Me sorprendió la
nota. Estaba escrita en lápiz en un papel de cuaderno, apoyada entre la taza y
la cafetera. Todavía el reflejo del sol no entraba por la ventana, aunque la
claridad rebotaba en las paredes de la cocina. Fui a buscar las lentes. Tomé el
papel con una mano y con la otra me serví el café. Aquella tembló, y ésta,
distraída, derramó el líquido sobre la mesa.
Apenas pude
sentarme. No pensaba, no sentía. Desapareció el entorno. El mundo se había
vaciado de repente y la piel tensa deseaba ser ajena.
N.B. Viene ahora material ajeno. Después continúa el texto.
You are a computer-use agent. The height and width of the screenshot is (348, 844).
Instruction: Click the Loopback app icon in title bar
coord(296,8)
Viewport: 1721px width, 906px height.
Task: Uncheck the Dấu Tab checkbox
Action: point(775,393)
Los ojos borroneaban unas
letras ahora desconocidas, aquellas que en las mañanas se habían enlazado con
ternura, y que hoy, bajo este sol tibio, nuevo como nunca, garabatean una
despedida, osada y cruel, cobarde y ladina.
No hubo tiempo
para el llanto, si hasta la lágrima sufrió el desgarro. Pero las manos se
crispan, y en los nudillos se acuna la sangre herida. El tiempo robó dolores y
atesoró castigo.
Desde algún día,
se perpetuaron las mañanas sombrías.
Por la ventana,
ahora no entra nunca el sol, la claridad se enreja en las paredes y un poco más
allá, yace la llaga, mi sentencia, y su olvido.